[START EXCERPT PROVIDED]
Timbo Drayson: The Tech Pioneer Redefining Address Verification in Africa

Oui Capital
8 min readMar 31, 2024

If you have ever used Google Maps or Chromecast, you’ve indirectly interacted with Timbo Drayson, an ex-Googler with a passion for technology and innovation. While traveling across Africa in 2014, Timbo discovered that Google Maps did not function optimally in the African context. This realization sparked his journey to address the challenge of unreliable addressing systems in emerging markets. With a background at Google Timbo founded OkHi in Kenya. OkHi provides address verification services tailored to businesses, including eCommerce and ride-hailing startups.

Timbo’s experience at Google equipped him with valuable insights into leveraging technology to solve real-world problems. His vision for OkHi goes beyond merely providing addresses; it’s about empowering individuals and businesses with a reliable means of identification and access to essential services.

Can you tell us about how you got into the tech space?

I was at Google for seven years, where I worked on three distinct projects. First, I launched Google Maps across emerging markets. Then, I focused on building out the developer ecosystem in the same regions. Lastly, I invented Chromecast, taking it from idea to launch and filing seven patents along the way. All of this was based out of London.
[END EXCERPT PROVIDED]
[START SUPPLIED INFORMATION]
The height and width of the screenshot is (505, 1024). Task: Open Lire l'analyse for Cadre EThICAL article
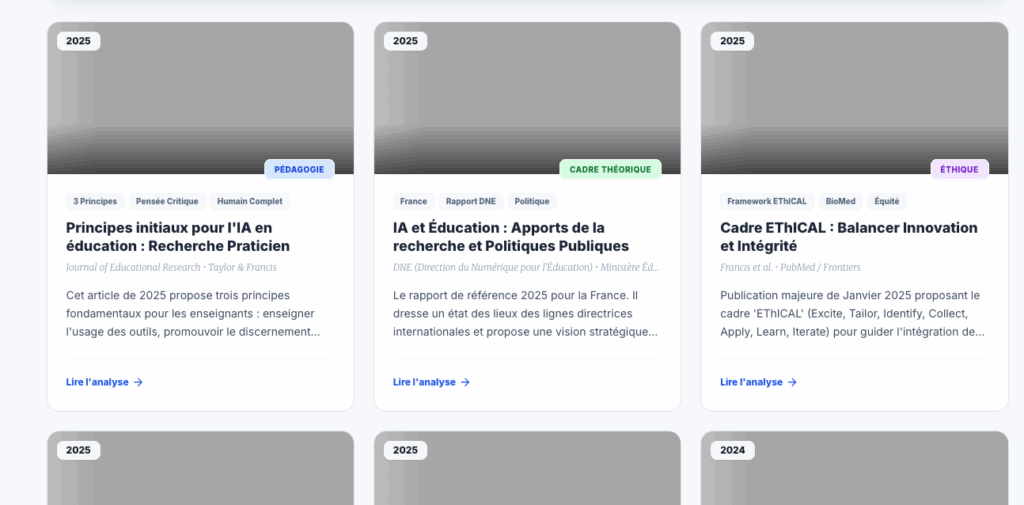[752, 382]
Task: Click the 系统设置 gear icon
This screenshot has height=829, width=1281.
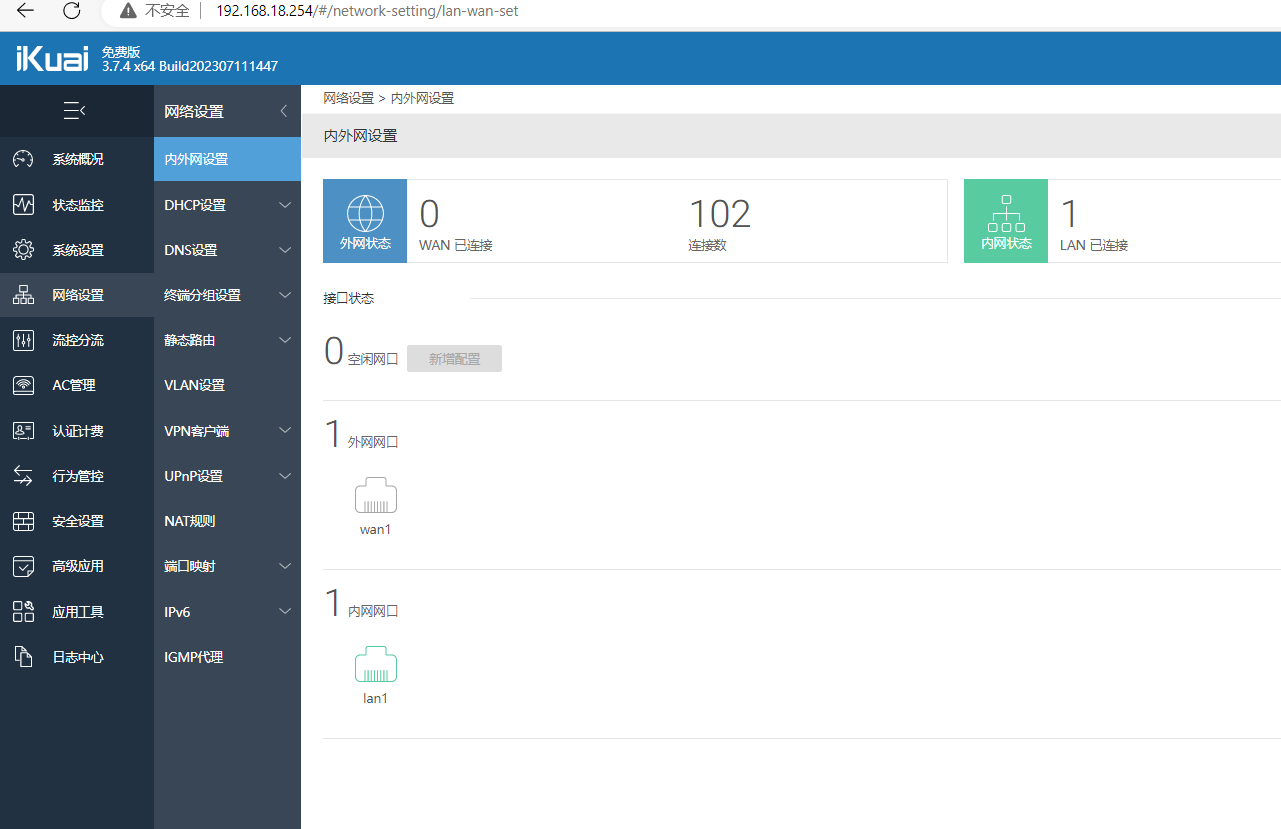Action: pos(23,250)
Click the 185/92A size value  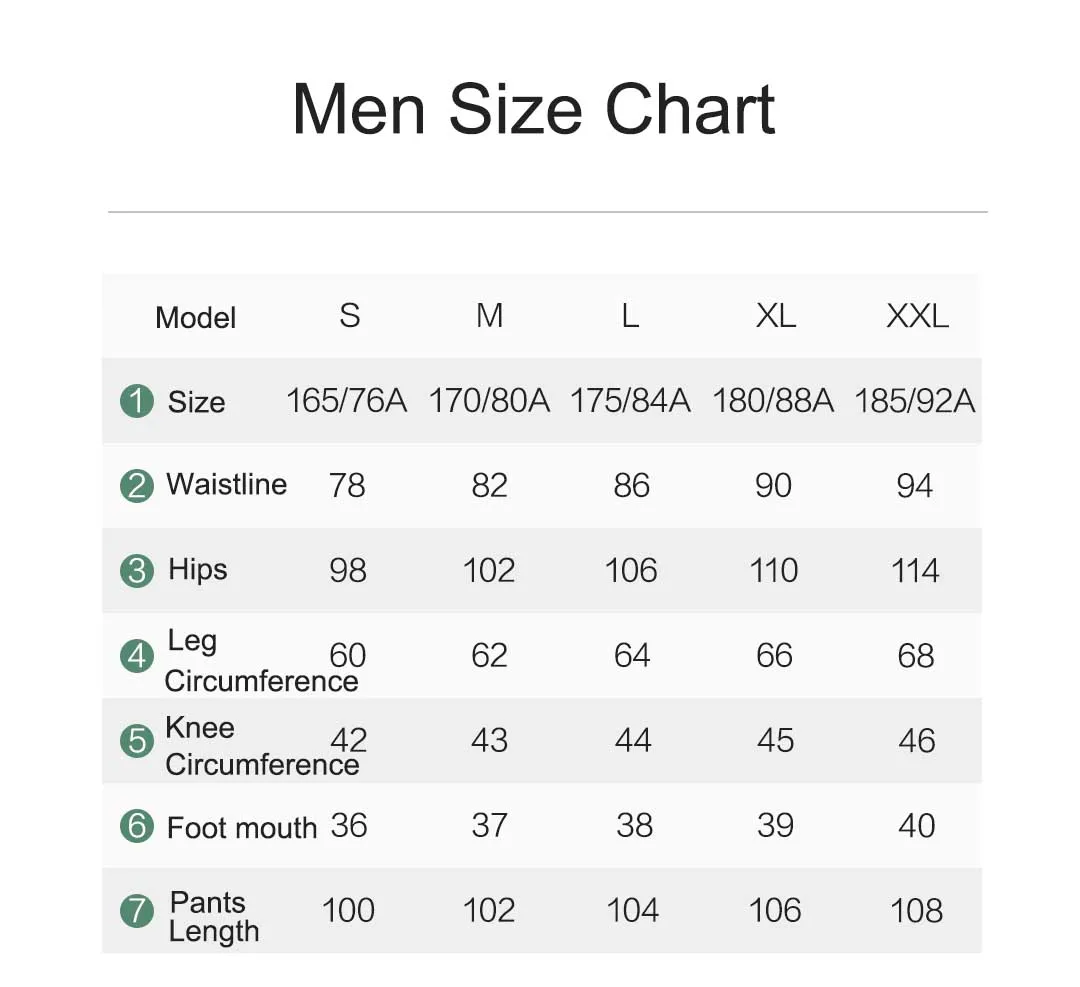point(915,401)
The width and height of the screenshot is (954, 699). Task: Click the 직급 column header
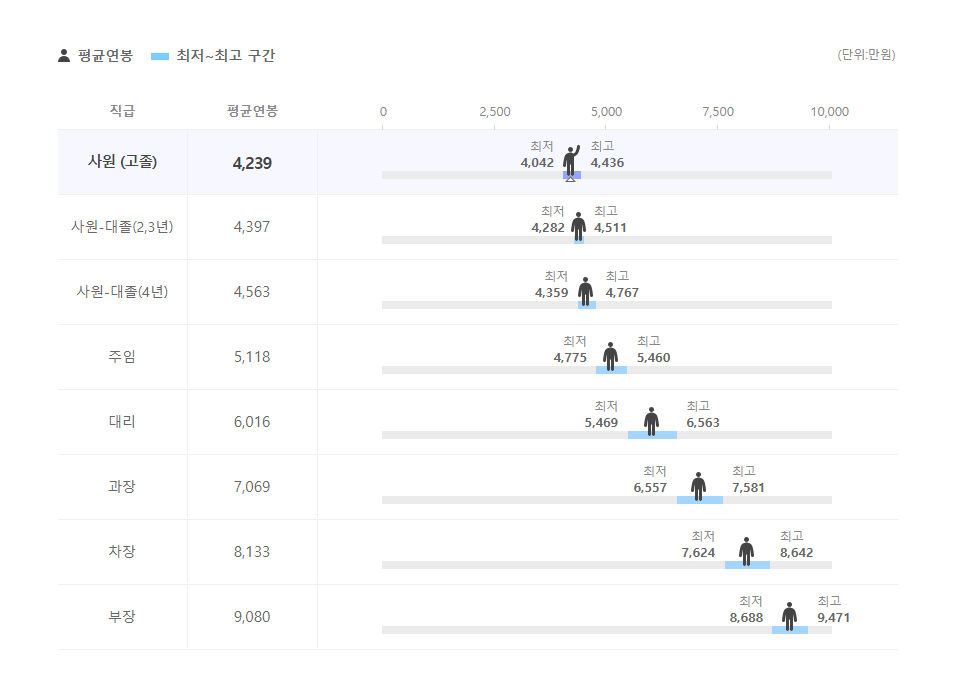tap(122, 111)
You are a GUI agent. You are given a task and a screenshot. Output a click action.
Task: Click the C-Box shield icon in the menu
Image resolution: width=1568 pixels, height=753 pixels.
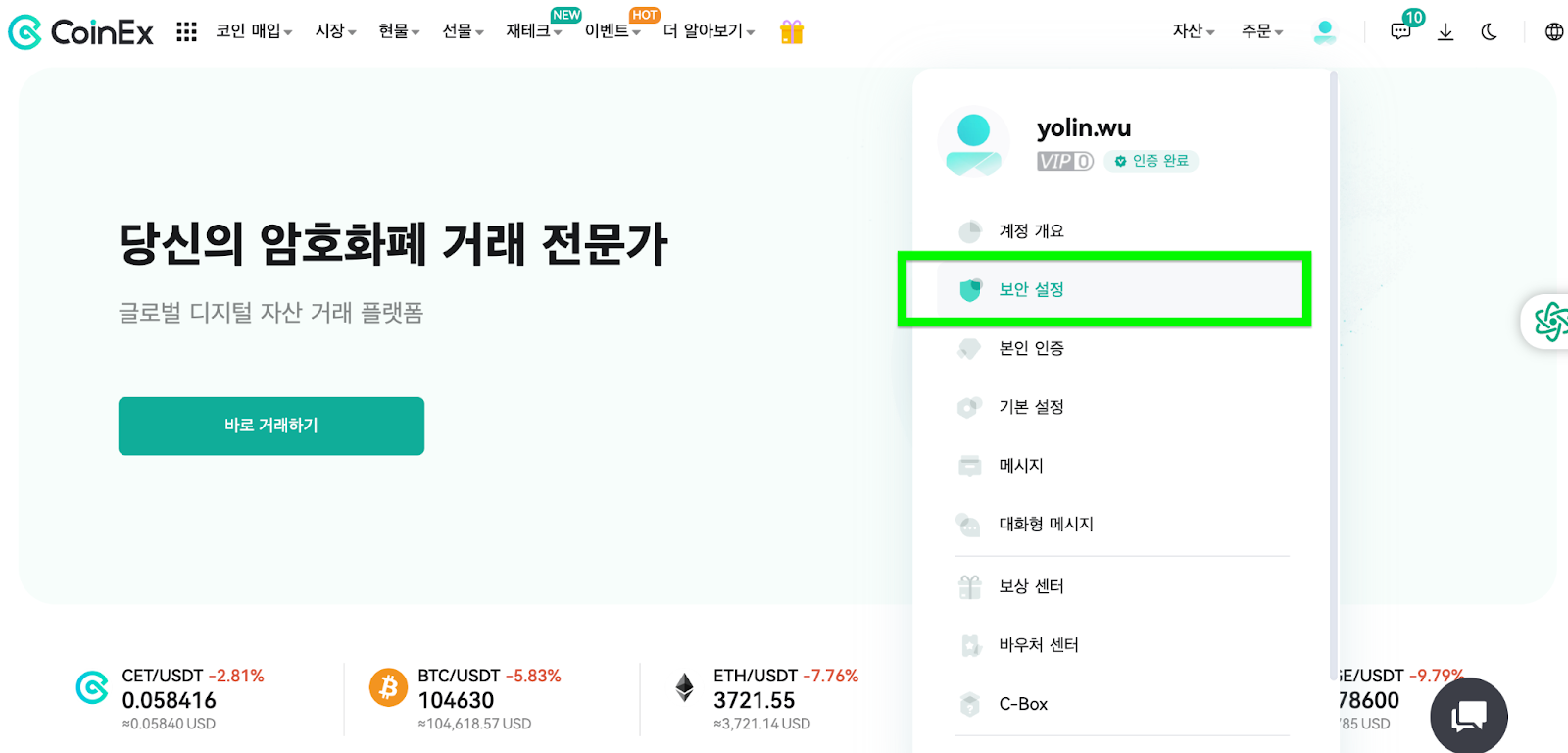point(969,703)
[END SUPPLIED INFORMATION]
## GIVEN REQUEST 1
Reproduce word for word the part of the Timbo Drayson profile that begins with the words containing "Timbo’s experience at" and ends with "out of London.".
## GIVEN REQUEST 2
Write the next part of the Timbo Drayson interview, picking up after its final sentence.
These rows have no connection to the Timbo Drayson profile.

## TASK OUTPUT 1
Timbo’s experience at Google equipped him with valuable insights into leveraging technology to solve real-world problems. His vision for OkHi goes beyond merely providing addresses; it’s about empowering individuals and businesses with a reliable means of identification and access to essential services.

Can you tell us about how you got into the tech space?

I was at Google for seven years, where I worked on three distinct projects. First, I launched Google Maps across emerging markets. Then, I focused on building out the developer ecosystem in the same regions. Lastly, I invented Chromecast, taking it from idea to launch and filing seven patents along the way. All of this was based out of London.

## TASK OUTPUT 2
Eventually, I was planning to move full-time to San Francisco, but instead, I decided to take a sabbatical. During that time, I traveled around East and West Africa, including Nigeria, in 2013. I spent four weeks meeting entrepreneurs, visiting hubs like CC Hub in its early days, and engaging with many e-commerce founders. It was a humbling experience because the technologies like Chromecast, weren’t as relevant here at the time. This exposure led me to quit Google and start a business in Africa. I moved to Kenya and spent six months interviewing hundreds of businesses. I noticed a significant problem: the lack of a reliable physical addressing system, not just in Africa but affecting 4 billion people worldwide. This realization led to co-founding what is now Okhi, almost 10 years ago.

A few things solidified my decision to start Okhi. Firstly, I observed the inefficiencies in moving physical goods and people, resulting in multiple phone calls just to locate a destination. Secondly, I encountered difficulties obtaining a SIM card due to the requirement for proof of address documents, which many people didn’t have in Kenya at the time. Lastly, I witnessed how the Red Cross ambulance service struggled to locate individuals, leading to tragic outcomes. These experiences underscored the critical nature of the physical addressing problem, affecting billions of people and costing the world’s economy $200 billion annually. This was a big enough problem to go out and try and solve.

How did you meet your co-founders?

I have three co-founders, two of whom are based in Kenya and one in the UK. So, two of them I met in Kenya. Both of them were introduced to me by mutual acquaintances who shared an interest in tackling challenges within the technology sector. The other co-founder from the UK is someone I’ve known since we were eight years old and went to school together.

How are you navigating the co-founder relationship?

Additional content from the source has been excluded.